Problem statement:
Your task is to repeat the entries exactly. Leave the pictures out.

Exercise inputs:
++++++++++++++++++++

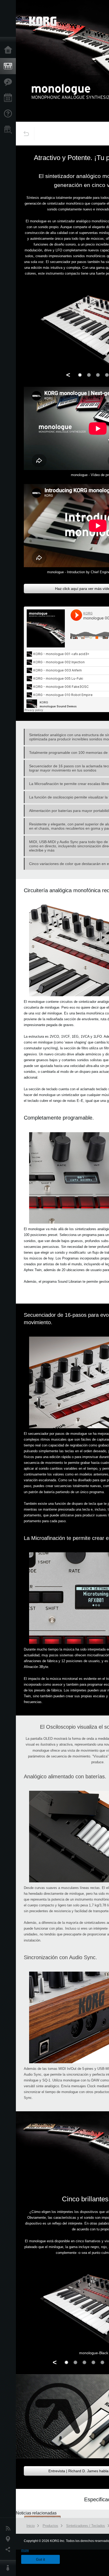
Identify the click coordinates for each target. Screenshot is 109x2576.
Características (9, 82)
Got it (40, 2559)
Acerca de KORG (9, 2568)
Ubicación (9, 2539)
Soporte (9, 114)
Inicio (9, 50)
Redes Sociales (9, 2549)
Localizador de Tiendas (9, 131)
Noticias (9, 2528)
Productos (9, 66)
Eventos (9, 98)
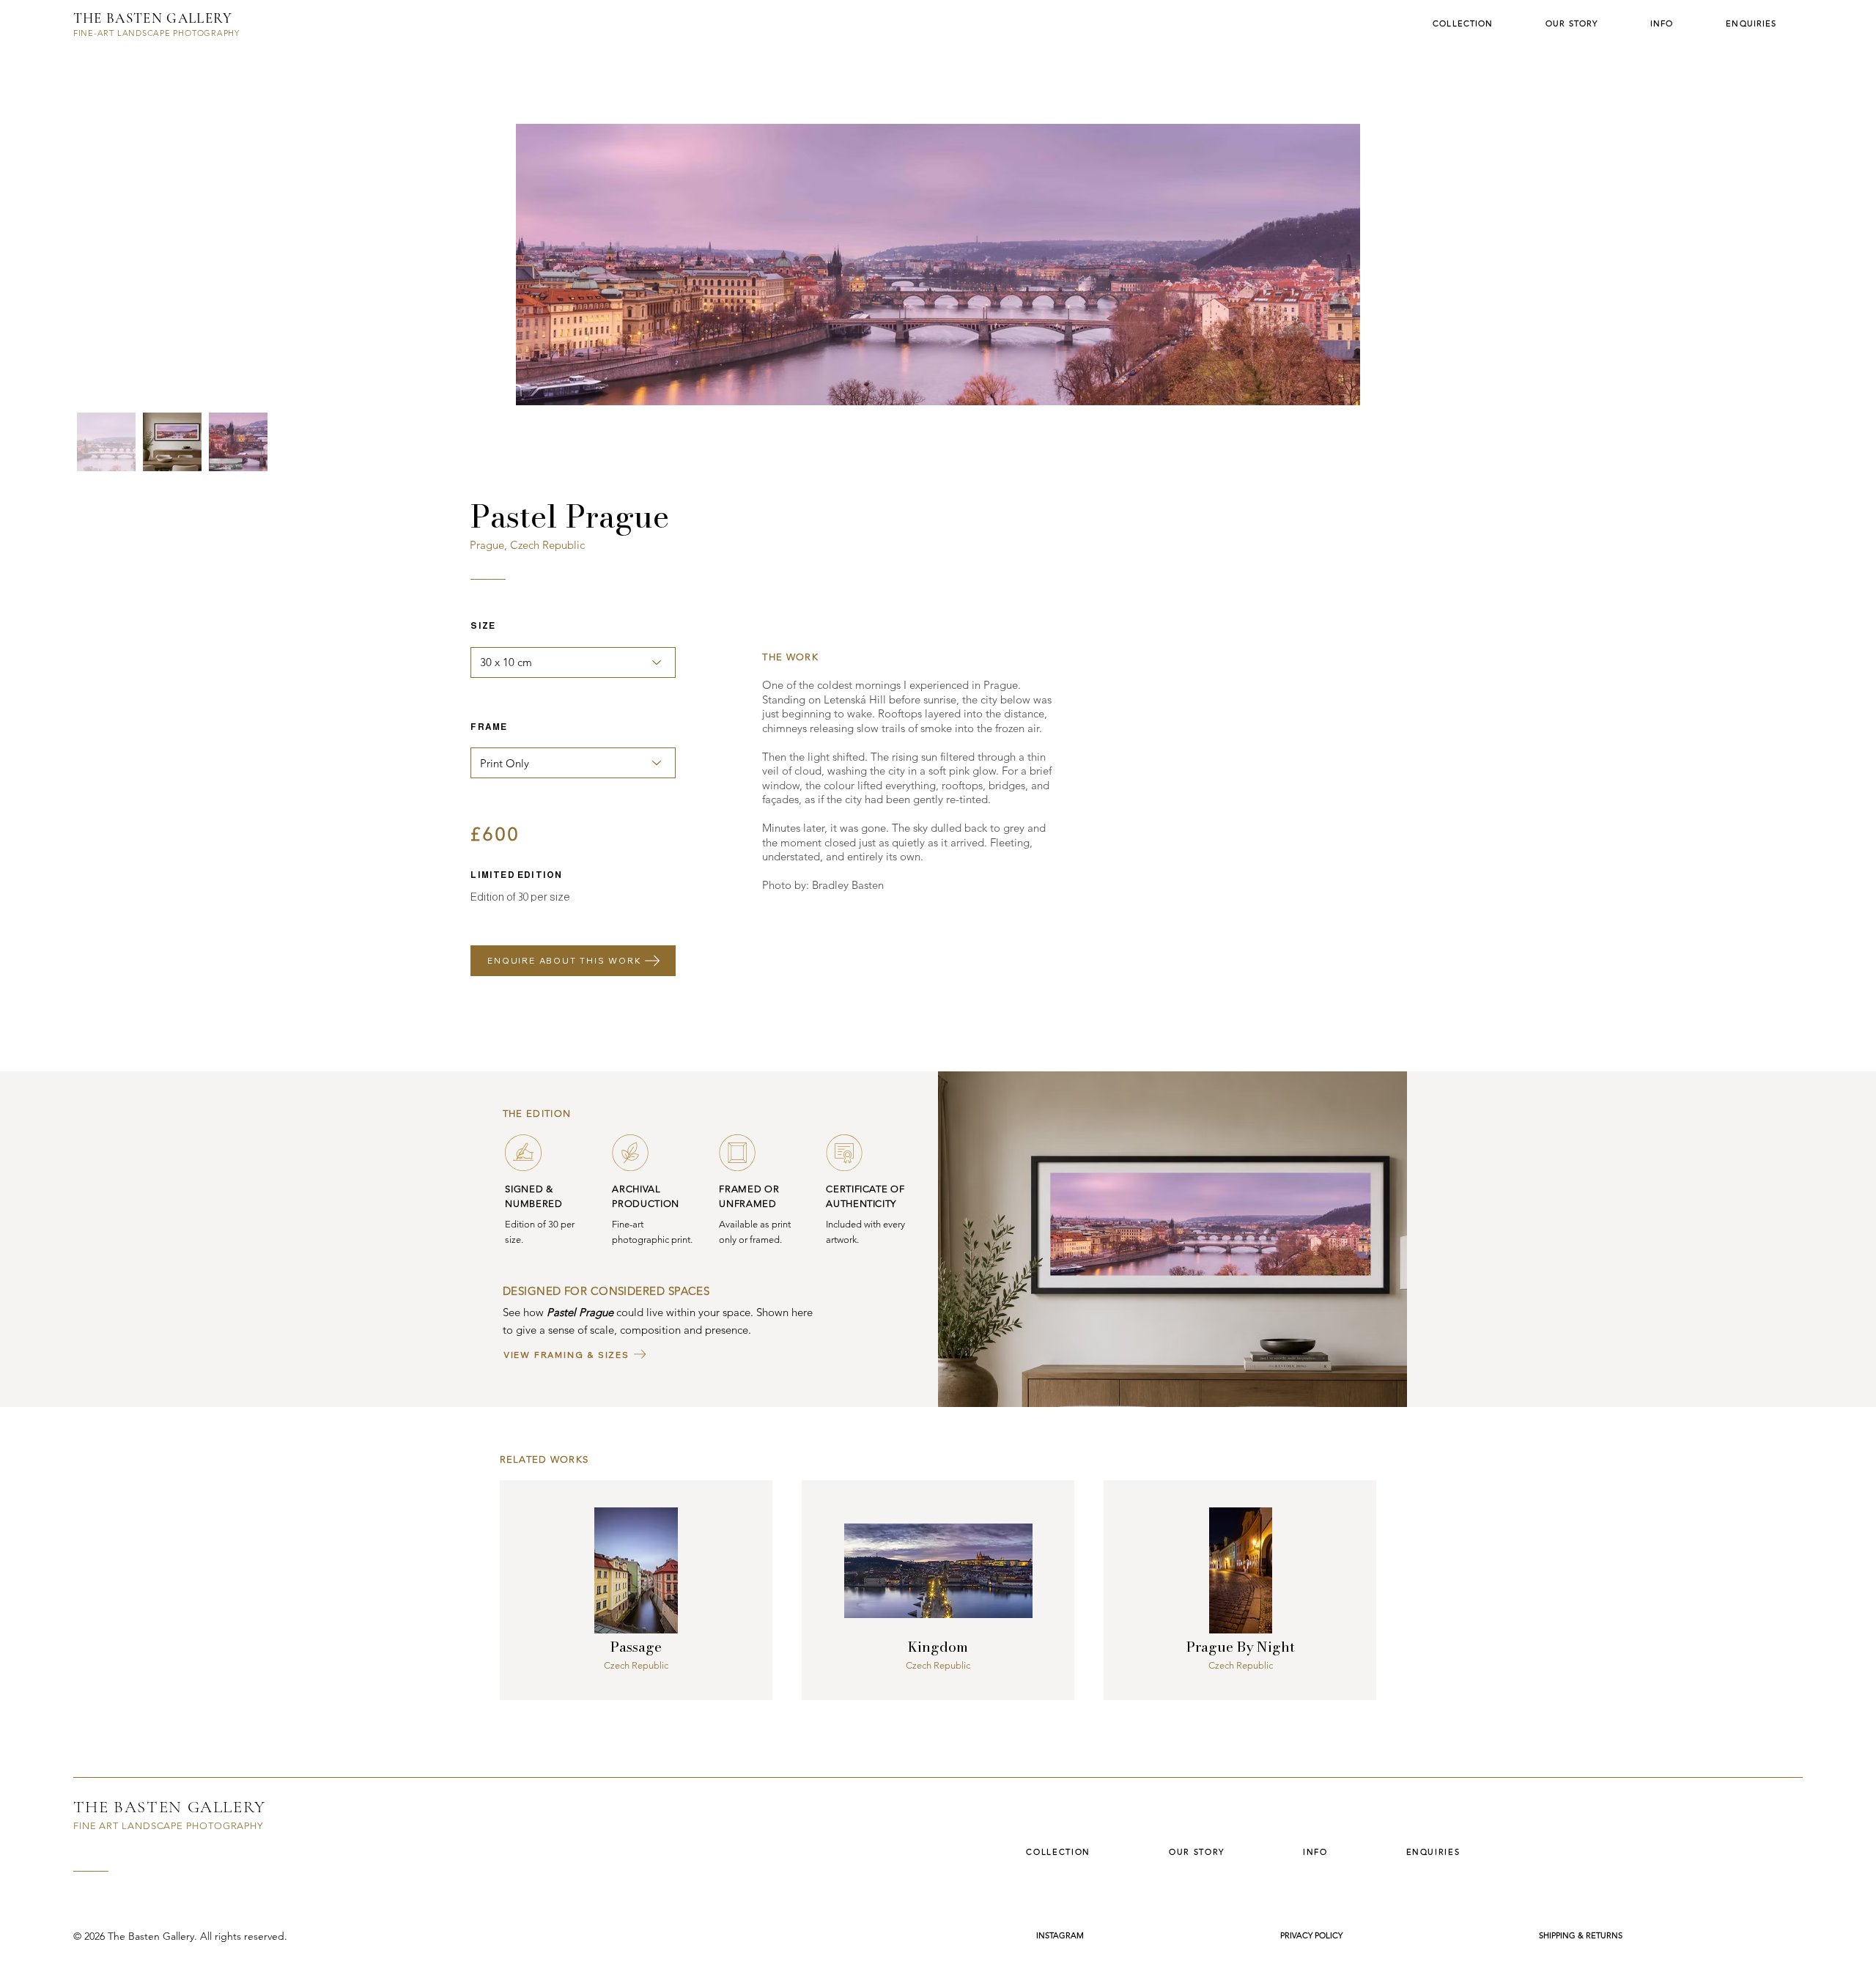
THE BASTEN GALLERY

++++++++++++++++++++

Written solution:
Identify the click coordinates for each target. Screenshot is 109x2576.
Características (9, 82)
Got it (40, 2559)
Acerca de KORG (9, 2568)
Ubicación (9, 2539)
Soporte (9, 114)
Inicio (9, 50)
Redes Sociales (9, 2549)
Localizador de Tiendas (9, 131)
Noticias (9, 2528)
Productos (9, 66)
Eventos (9, 98)
THE BASTEN GALLERY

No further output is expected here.